SELECTED EXTRACT:
Kundra's first year brought inspiring visions but also misguided support for runaway spending--will he reverse that in 2010?

Bob Evans

January 4, 2010

6 Min Read

So did you hear the one about the CIO with the 2009 IT budget of $71 billion, which breaks down to $200 million per day? He decided that for any year—but particularly for the gut-wrenching economic climate of 2009—such a number was totally unsustainable, indefensible, and just plain wrong.

But instead of hacking into that wasteful excess, this CIO padded the flab with another $5 billion, amounting to an increase of 7% and pushing the grand total to $76 billion! And hey, c'mon now, knock off the smart-aleck comments—how's a CIO supposed to get by on $200 million a day??

Let me ask you folks out there in the real world: anybody's IT budget go up at all last year?

Ten months ago, when federal CIO Vivek Kundra started his job as our country's first CIO, he inherited that budget of $71 billion, and not long afterward got the $5 billion increase to $76 billion. Let's give him the benefit of the doubt and say that he didn't want even the $71 billion to start with, and that he fought against the $5 billion increase but larger and more-entrenched forces jammed it down his throat. I don't buy that, but for the moment let's say it's so.

DATA BLOCK:
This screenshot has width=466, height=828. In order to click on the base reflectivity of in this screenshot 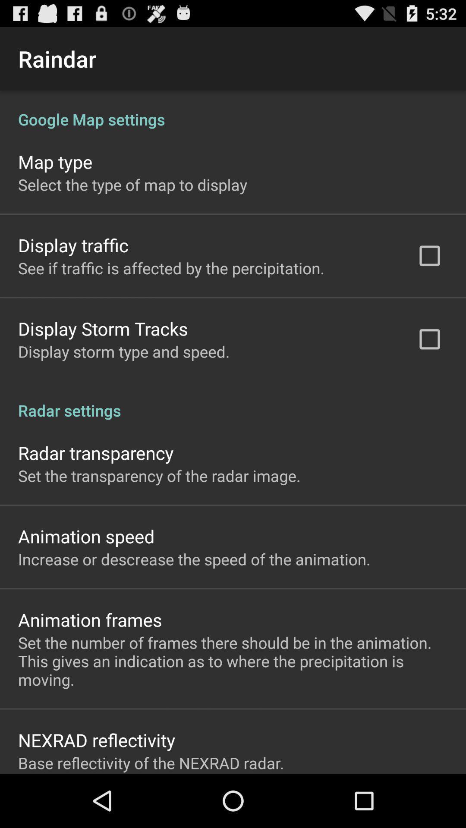, I will do `click(151, 763)`.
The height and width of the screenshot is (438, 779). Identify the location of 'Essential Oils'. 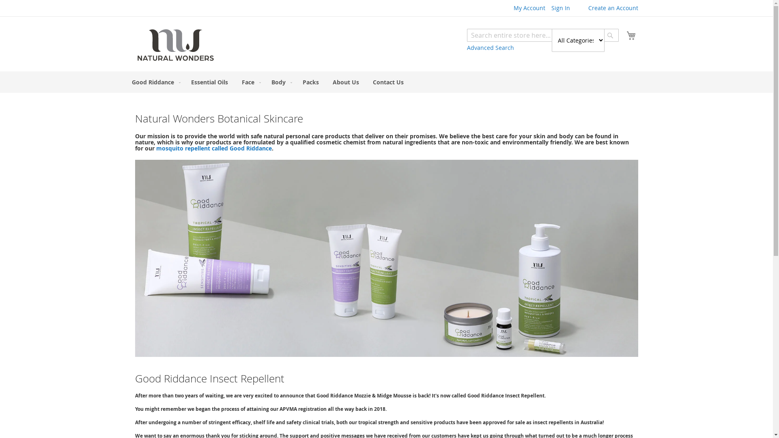
(209, 82).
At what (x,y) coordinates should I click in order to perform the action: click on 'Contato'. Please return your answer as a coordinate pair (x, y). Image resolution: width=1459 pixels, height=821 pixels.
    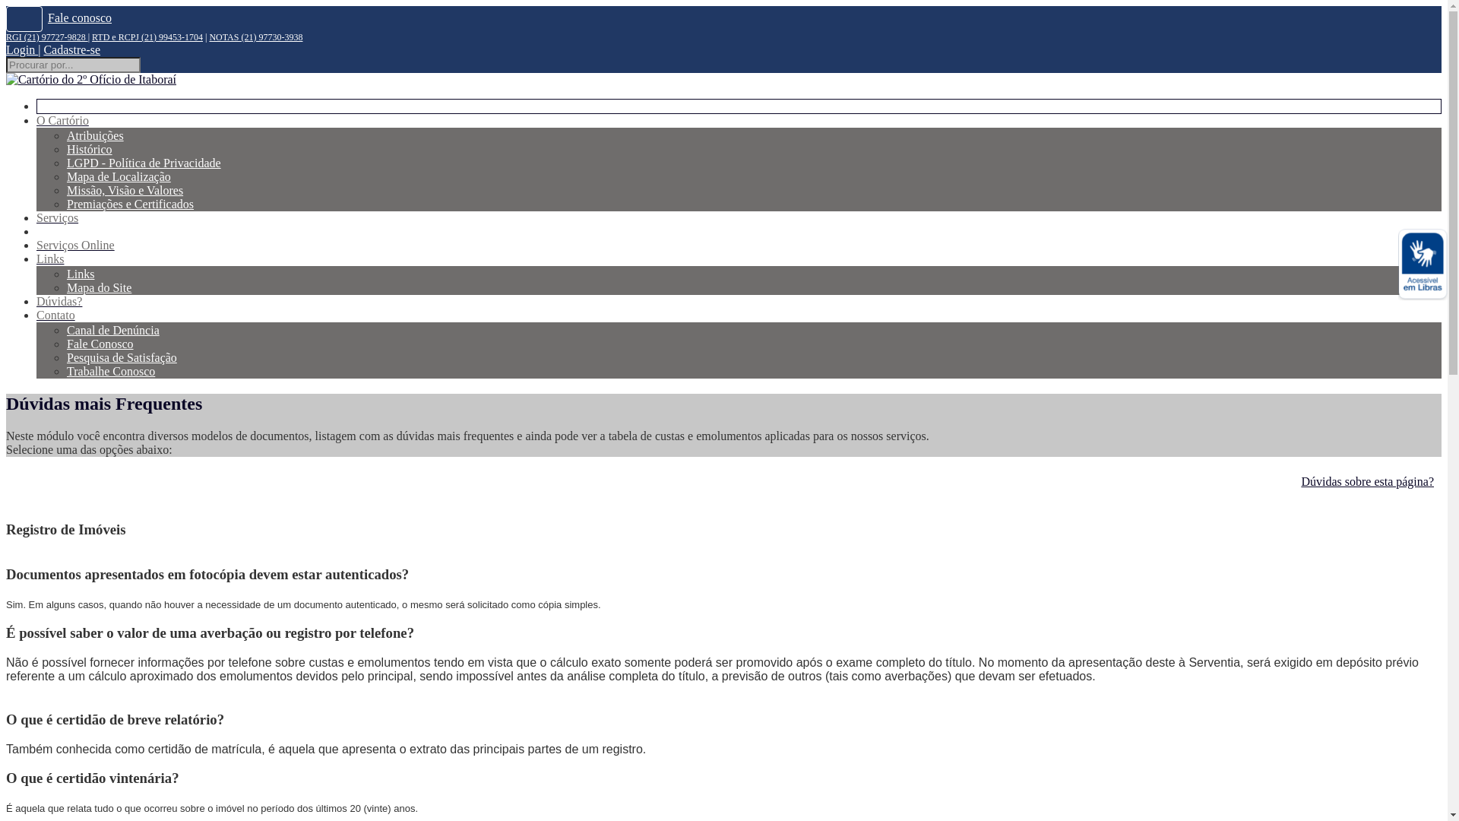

REQUIRED WORK:
1. Reproduce word for word the passage of the column on Vivek Kundra's budget that begins at the words "January 4, 2010" and stops after the words "just plain wrong.".
2. In the column on Vivek Kundra's budget, what daily amount does the 2009 IT budget of $71 billion break down to?

WORKED SOLUTIONS:
1.
January 4, 2010

6 Min Read

So did you hear the one about the CIO with the 2009 IT budget of $71 billion, which breaks down to $200 million per day? He decided that for any year—but particularly for the gut-wrenching economic climate of 2009—such a number was totally unsustainable, indefensible, and just plain wrong.

2. $200 million per day.